Selective central benzodiazepine agonists, such as clonazepam, are known to modify serotonin and 5-hydroxyindoleacetic content in the brain. In order to further study the effect of this benzodiazepine on serotonin turnover rate, rats received clonazepam, 10 mg/kg for 10 days, and the concentrations of serotonin and 5-hydroxyindoleacetic acid were determined in the hippocampus after inhibition of monoamineoxidase with pargyline. The results indicate a reduction in the turnover rate of the monoamine. In addition, the systemic administration of clonazepam produced a decrease in the Bmax of [3H]DPAT binding to 5-HT1A sites in the hippocampus. By contrast, this effect was not observed if clonazepam was delivered into the dorsal raphe nucleus by osmotic minipumps. The binding of [3H]paroxetine to 5-HT reuptake sites was increased by the treatment with clonazepam. The present observations indicate that clonazepam produces a reduction of serotonin turnover rate in the hippocampus of the rat concomitant with a down-regulation of 5-HT1A binding sites, probably by an effect at the forebrain projections. There is also an up-regulation of the serotonin transporter, which might contribute to a reduction in the synaptic availability of serotonin during clonazepam treatment.
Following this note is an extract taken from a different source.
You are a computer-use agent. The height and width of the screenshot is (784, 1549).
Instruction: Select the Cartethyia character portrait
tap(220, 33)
http://www.ncbi.nlm.nih.gov/entrez/query.fcgi?cmd=Retrieve&db=pubmed&dopt=Abstract&list_uids=8570030&query_hl=98&itool=pubmed_docsum

This might make clonazepam an option similar to tianeptine in its effect on the 5-HT transporter. And it is consonant with the idea that the s/s genotype is prone to anxiety/stress.

-z

 

Re: Drugs versus Psychotherapy - Backlash? » zeugma

Posted by linkadge on April 20, 2006, at 20:52:10

In reply to Re: Drugs versus Psychotherapy - Backlash? » linkadge, posted by zeugma on April 20, 2006, at 19:27:58

Interesting. Another thing to consider is that all of the currently available SSRI's increase the synthesis of a very potent gabergic neurosteriod called allopregnanalone. I believe that it is an intrinsic effect of the molecule, and not an effect of an SSRI in general.
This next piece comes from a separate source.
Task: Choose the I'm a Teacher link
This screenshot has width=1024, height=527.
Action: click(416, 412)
This could definately confound some of the responces. Ie a person could respond to this
mechanism but perhaps still have a s/s transporter gene.

SSRI's often made my anxiety much much worse. They also had minimal effect on my depression.
They helped my depression a little when things weren't stresfull, but heavy stress + SSRI's always made me near psychotic.
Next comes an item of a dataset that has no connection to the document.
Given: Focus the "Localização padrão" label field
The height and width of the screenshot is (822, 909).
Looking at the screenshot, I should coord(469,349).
Heres what I never understood. They don't discover these drugs by doing all of these advanced biochemical studies in humans. They discover all of the antidepressants by throwing regular mice in a vat of water and seeing which ones keep the mice swimming longer. They don't base their presumptions on the ability of the drugs to fix any rat's bad biochemisty, so why all of a sudden are these drugs supposedly fixing humans at the biochemical level? Oh sure, some of these drugs can keep you "swimming" a little longer, but they're a far cry from feeling good.